## To be done
Reproduce the records word for word, beginning at their start and stopping after the line that contains "[x=291, y=300]". Leave the pictures out of your answer.

(Pointing records for screenshots and pages)

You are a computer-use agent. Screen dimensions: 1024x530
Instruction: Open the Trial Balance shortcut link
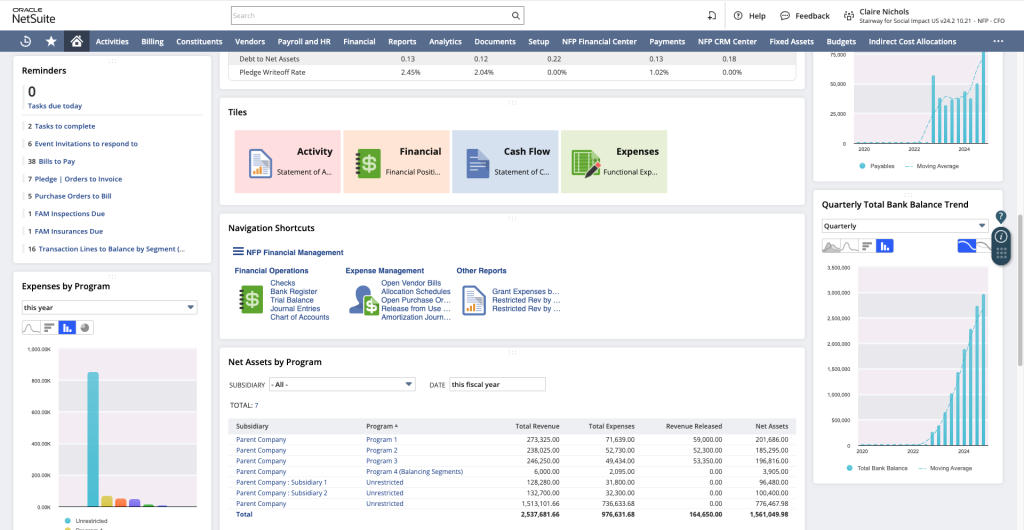[x=291, y=300]
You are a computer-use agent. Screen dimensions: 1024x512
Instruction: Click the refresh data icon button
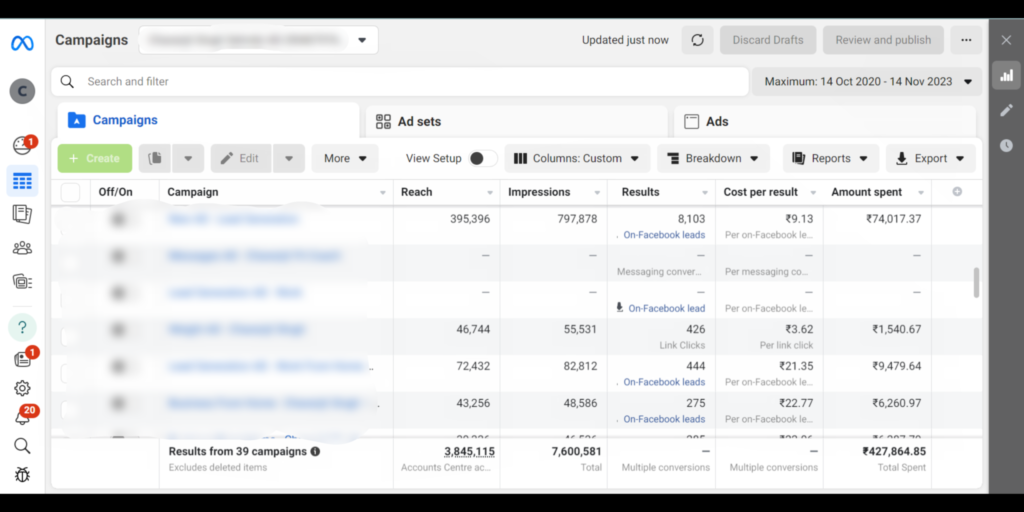pos(697,40)
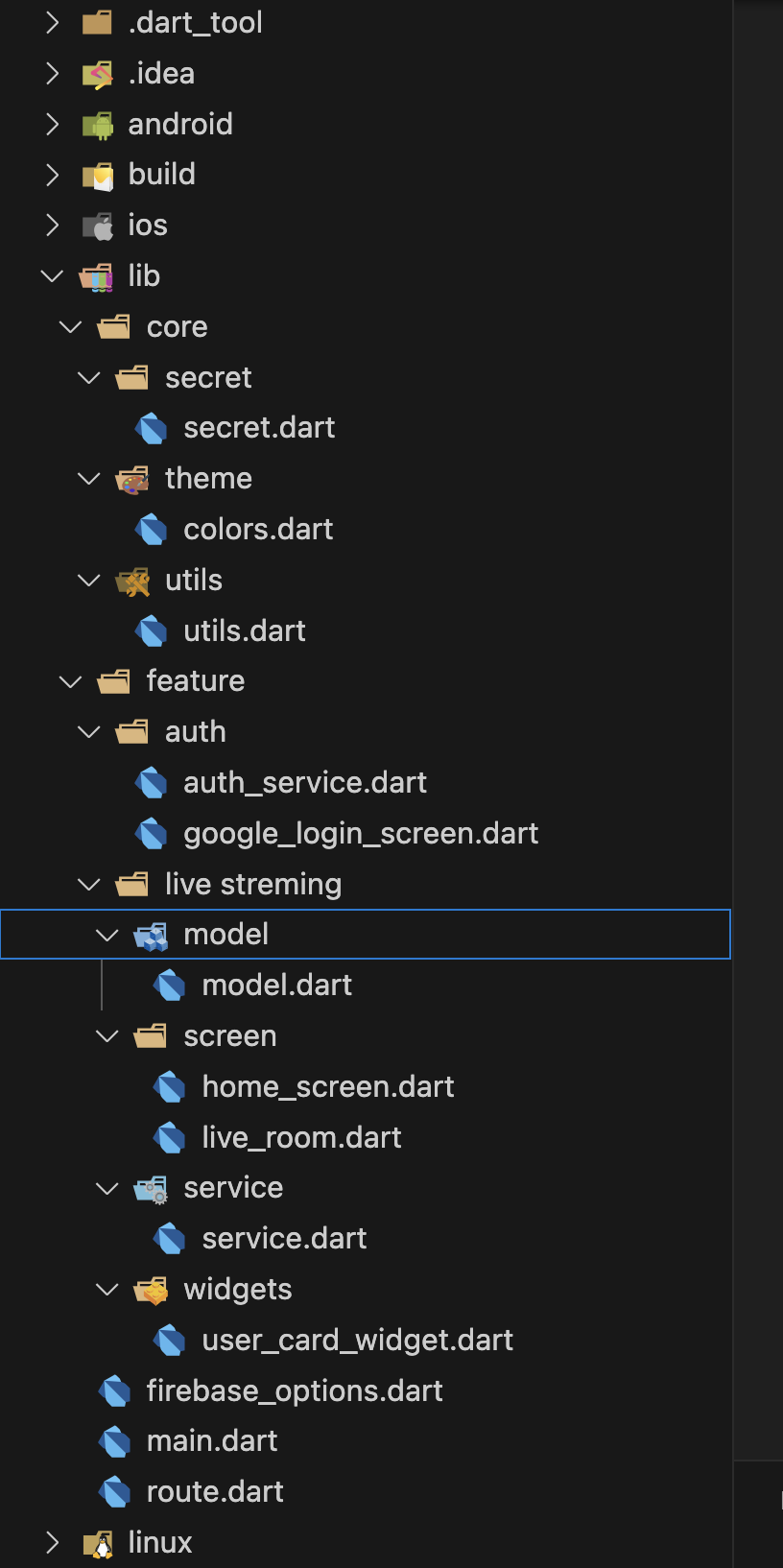The height and width of the screenshot is (1568, 783).
Task: Select the home_screen.dart file
Action: (x=328, y=1087)
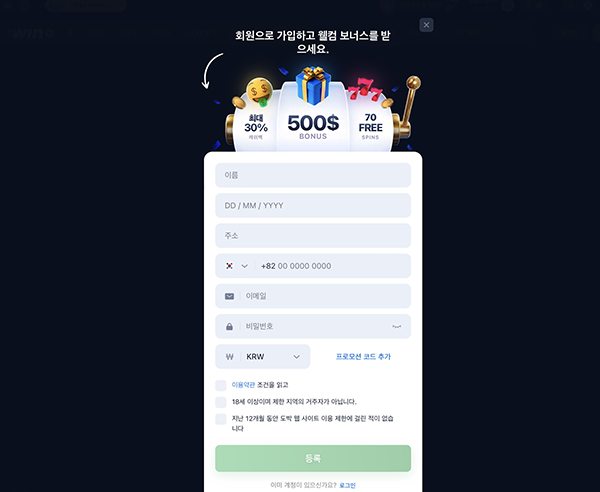Click the padlock icon in password field
The height and width of the screenshot is (492, 600).
229,326
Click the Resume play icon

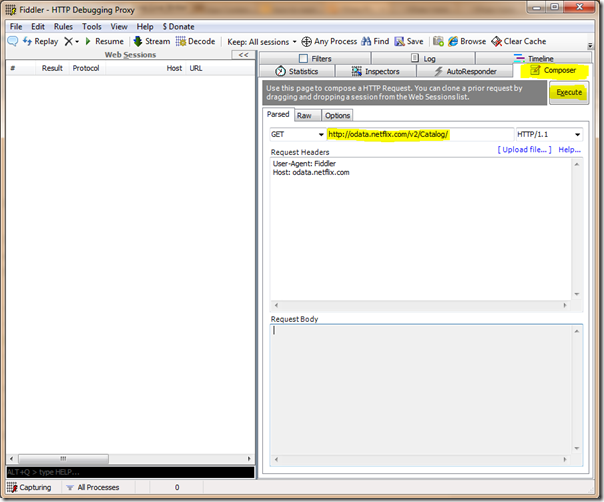click(x=88, y=42)
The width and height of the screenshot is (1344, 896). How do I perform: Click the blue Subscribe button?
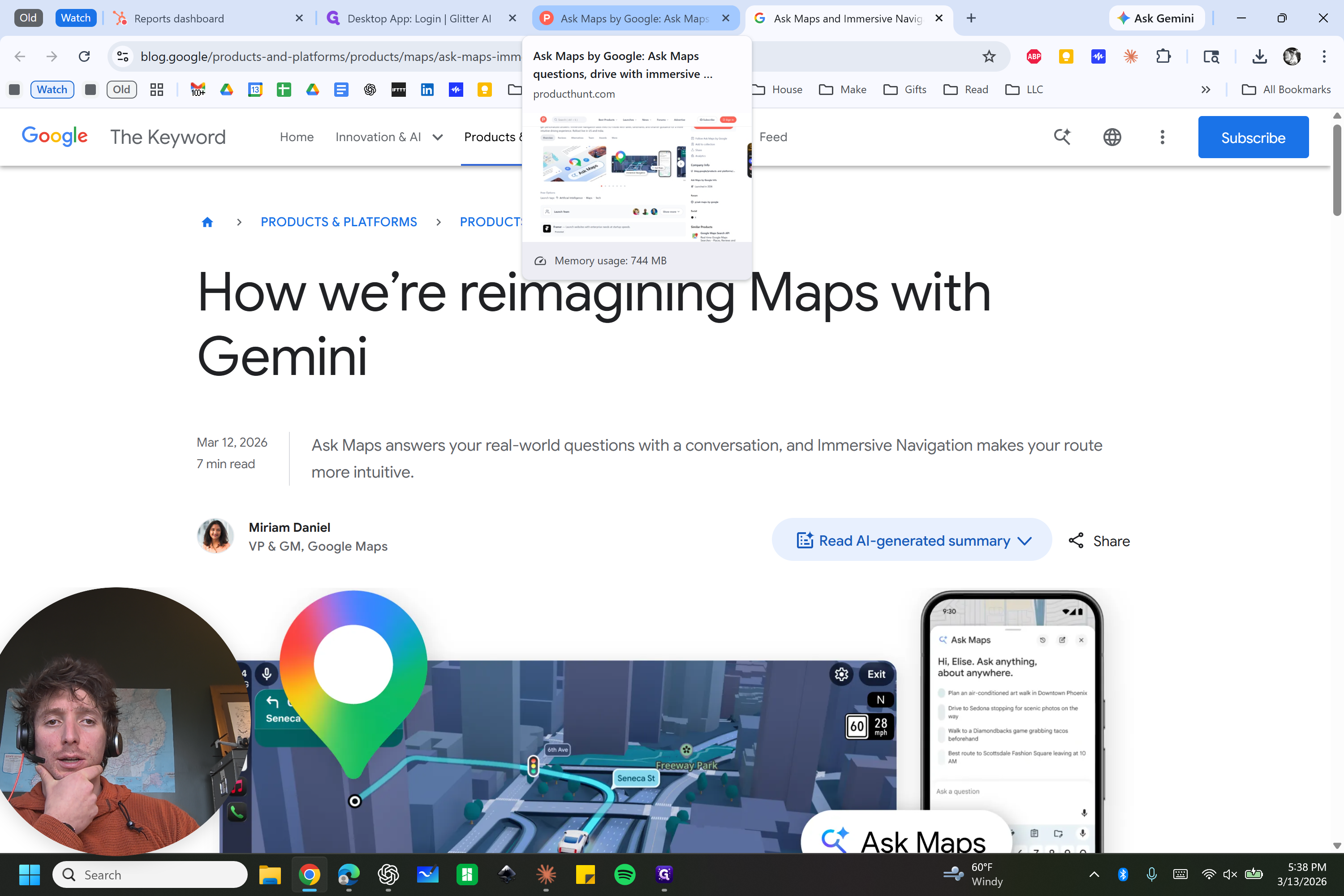pyautogui.click(x=1253, y=137)
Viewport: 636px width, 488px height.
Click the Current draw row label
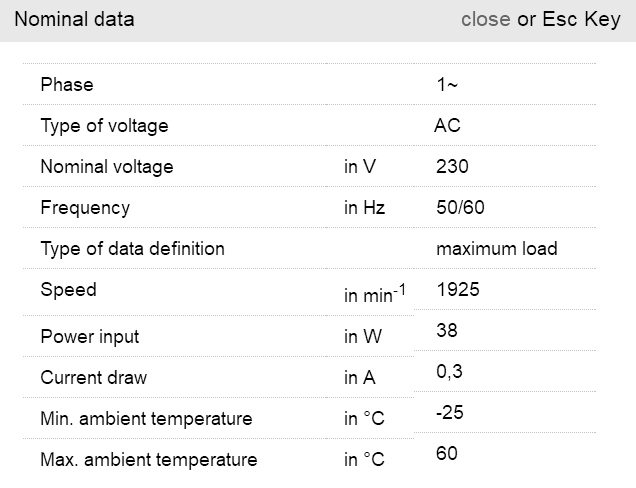(x=93, y=378)
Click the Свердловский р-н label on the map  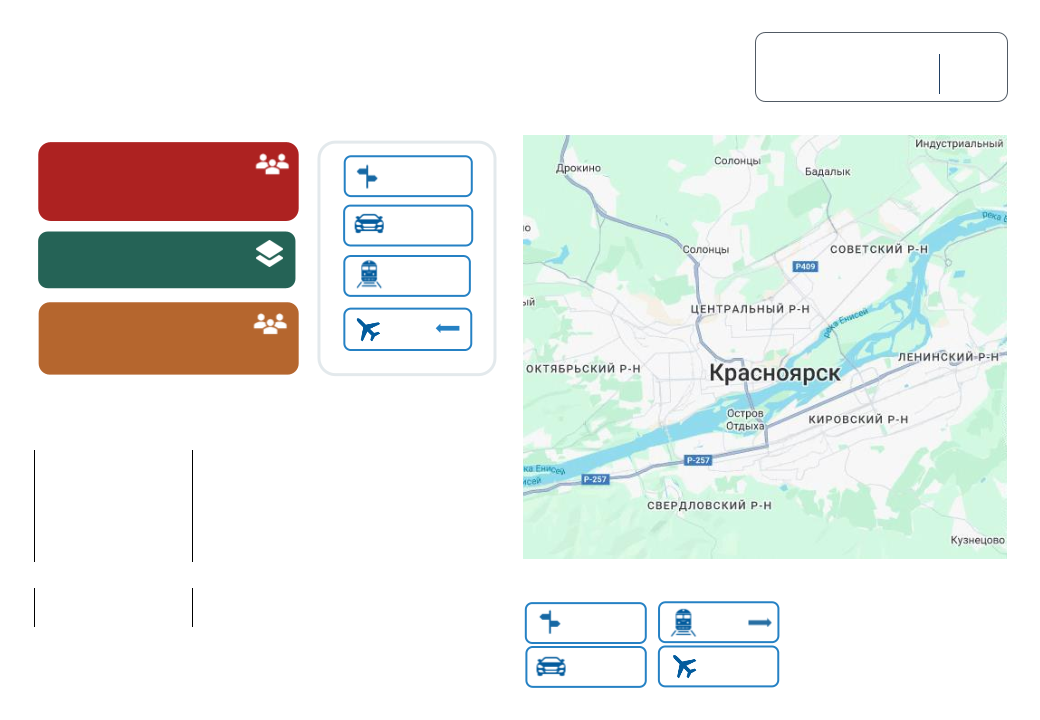pos(709,506)
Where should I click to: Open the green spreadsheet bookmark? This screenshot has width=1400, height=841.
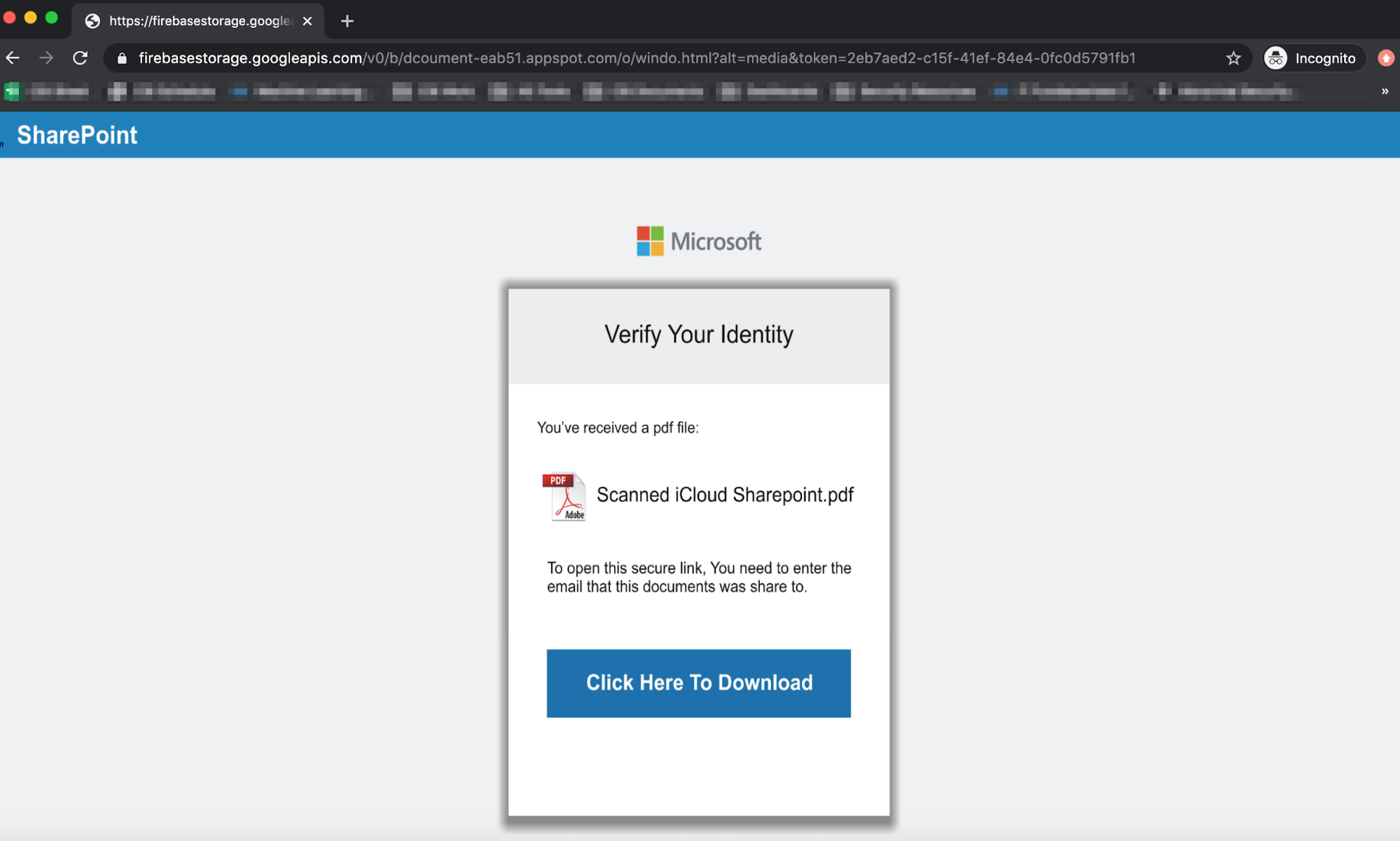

## Solution for this problem
You are a computer-use agent. Screen dimensions: 1024x530
Instruction: Open the Trial Balance shortcut link
[x=291, y=300]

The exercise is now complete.